Legend: ✔ = factors linked to success of ACOs, as identified by thematic analysis; ✖ = factors that challenged the success of ACOs, as identified by thematic analysis; blank = factors not discussed in the study.
Abbreviations: Alternative Quality Contract, AQC.
Table 4
Findings from Seven Higher Quality Quasi-Experimental Studies.
| STUDY | SUMMARY OF FINDINGS |
|---|---|
| Song (2011) [43] | The implementation of the Blue Cross Blue Shield of Massachusetts AQC was associated with “modest slowing of spending growth and improved quality.” While a higher-quality study based on our criteria, the authors only observed one year of outcomes post-implementation. |
| McWilliams (2013) [51] | Studied the impact of the AQC observing two years of implementation (2009 and 2010) and two years post-implementation. The authors found that the implementation of the AQC was associated with lower spending after the second year, particularly in outpatient care, procedures, imaging, and tests.
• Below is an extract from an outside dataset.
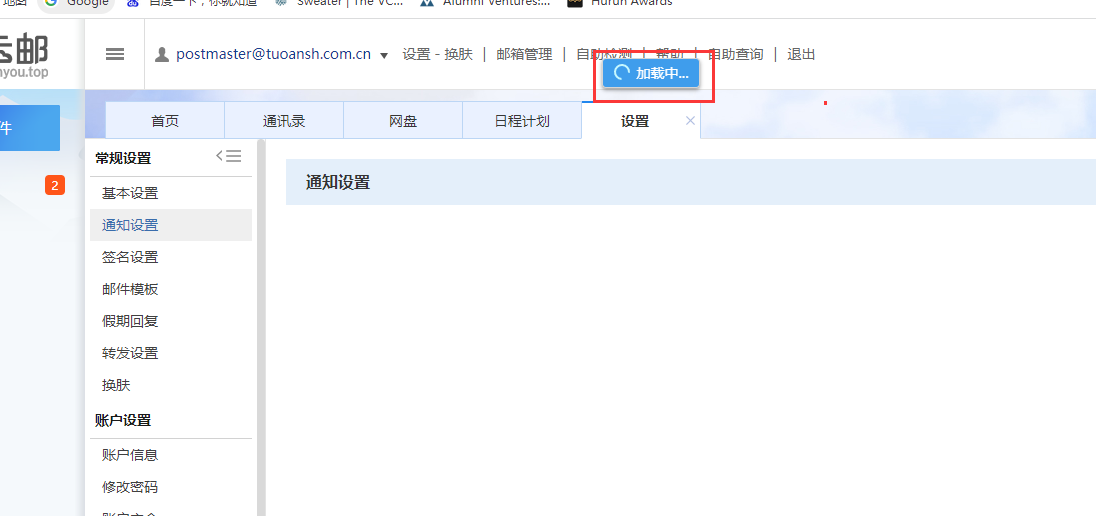Select the 网盘 tab
Image resolution: width=1096 pixels, height=516 pixels.
403,121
They also found associations with improvements in some quality of process measures for diabetes and cardiovascular disease, but not with hospitalization, readmission, or cancer screening. |
| McWilliams (2016) [52] | Evaluated the performance of MSSP ACOs and compared primary care groups to hospital-integrated groups. The authors found that the introduction of the MSSP ACOs was associated with reduced Medicare spending by the ACOs that entered the MSSP in 2012, but not those that entered in 2013. Generally, savings were greater among primary care groups than hospital-integrated groups. The authors found mixed results on measures of quality. |
| McWilliams (2017) [74] | This study evaluated the impact of the MSSP on post-acute care spending and utilization. The authors found that participation in an MSSP was associated with reductions in post-acute care spending without any reduction in care quality. |
| Song (2017) [48] | Studied the impact of the AQC on spending and quality of process and outcome measures comparing enrollees with both lower- and higher socioeconomic statuses. The difference-in-difference-in-differences approach was used to compare enrollees to non-enrollees across these socioeconomic strata. Their findings suggested that the implementation of the AQC was generally associated with improvements in quality of process measures, and that the magnitude of the improvement was higher among those of lower socioeconomic status. However, the authors found no difference in outcome measures or spending across SES strata. |
| McWilliams (2018) [53] | This study evaluated the impact of the MSSP after three years of operation. In particular, the authors studied whether the savings achieved by early adopters were replicated by newer ACOs. The authors found that participation in the MSSP was associated with reductions in Medicare spending among physician-led groups, but not among hospital-integrated ACOs. |
| Resnick (2018) [44] | This study evaluated the impact of MSSP ACO enrollment on changes in appropriate cancer screening rates. Appropriateness was determined based on patient age and predicted survival. If screening increased for those who would most benefit and decreased for those who would not, then appropriateness was improved. The authors found that enrollment in an MSSP ACO was associated with “modest” improvements in appropriate breast and colorectal cancer screening. MSSP ACO enrollment was also associated with decreased prostate cancer screening regardless of age or predicted survival. |
[i] Abbreviations: Alternative Quality Contract, AQC; Medicare Shared Savings Program, MSSP; Socioeconomic status, SES.